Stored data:
============================================================
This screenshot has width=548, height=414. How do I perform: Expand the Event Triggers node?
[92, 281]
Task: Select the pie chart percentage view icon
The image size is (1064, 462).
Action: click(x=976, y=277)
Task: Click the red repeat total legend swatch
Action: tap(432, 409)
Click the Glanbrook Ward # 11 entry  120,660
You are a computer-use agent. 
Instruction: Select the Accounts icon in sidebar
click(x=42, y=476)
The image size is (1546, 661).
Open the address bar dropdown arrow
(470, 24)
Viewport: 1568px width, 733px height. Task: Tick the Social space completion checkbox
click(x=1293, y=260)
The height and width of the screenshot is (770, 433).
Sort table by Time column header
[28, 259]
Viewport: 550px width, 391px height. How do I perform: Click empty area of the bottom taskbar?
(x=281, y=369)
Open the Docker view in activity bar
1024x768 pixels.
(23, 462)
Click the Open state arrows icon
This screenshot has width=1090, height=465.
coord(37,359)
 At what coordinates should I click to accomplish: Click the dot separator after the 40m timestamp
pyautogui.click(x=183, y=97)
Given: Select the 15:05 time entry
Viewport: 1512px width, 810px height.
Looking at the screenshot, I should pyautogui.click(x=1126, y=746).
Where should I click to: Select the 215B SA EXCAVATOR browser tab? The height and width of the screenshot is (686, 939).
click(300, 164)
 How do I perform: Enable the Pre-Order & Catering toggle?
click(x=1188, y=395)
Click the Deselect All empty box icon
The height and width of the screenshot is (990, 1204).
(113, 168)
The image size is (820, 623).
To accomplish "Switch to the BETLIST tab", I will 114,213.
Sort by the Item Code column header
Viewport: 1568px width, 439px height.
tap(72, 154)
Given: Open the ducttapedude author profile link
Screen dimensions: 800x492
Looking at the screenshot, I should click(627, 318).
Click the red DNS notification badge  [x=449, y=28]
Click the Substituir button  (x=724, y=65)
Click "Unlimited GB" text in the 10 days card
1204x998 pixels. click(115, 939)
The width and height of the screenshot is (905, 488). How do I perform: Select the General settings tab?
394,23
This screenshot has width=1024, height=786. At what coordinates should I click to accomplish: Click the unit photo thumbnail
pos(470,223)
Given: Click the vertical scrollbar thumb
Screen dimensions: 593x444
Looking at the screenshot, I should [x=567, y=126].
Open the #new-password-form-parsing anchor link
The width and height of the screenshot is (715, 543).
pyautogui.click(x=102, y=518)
============================================================
#### Problem statement
Could you print the lines above, exactly as written, from the line containing "The width and height of the screenshot is (905, 488)." through the final one?

#### Response to the exercise
The width and height of the screenshot is (905, 488). How do I perform: Select the General settings tab?
394,23
This screenshot has width=1024, height=786. At what coordinates should I click to accomplish: Click the unit photo thumbnail
pos(470,223)
Given: Click the vertical scrollbar thumb
Screen dimensions: 593x444
Looking at the screenshot, I should [x=567, y=126].
Open the #new-password-form-parsing anchor link
The width and height of the screenshot is (715, 543).
pyautogui.click(x=102, y=518)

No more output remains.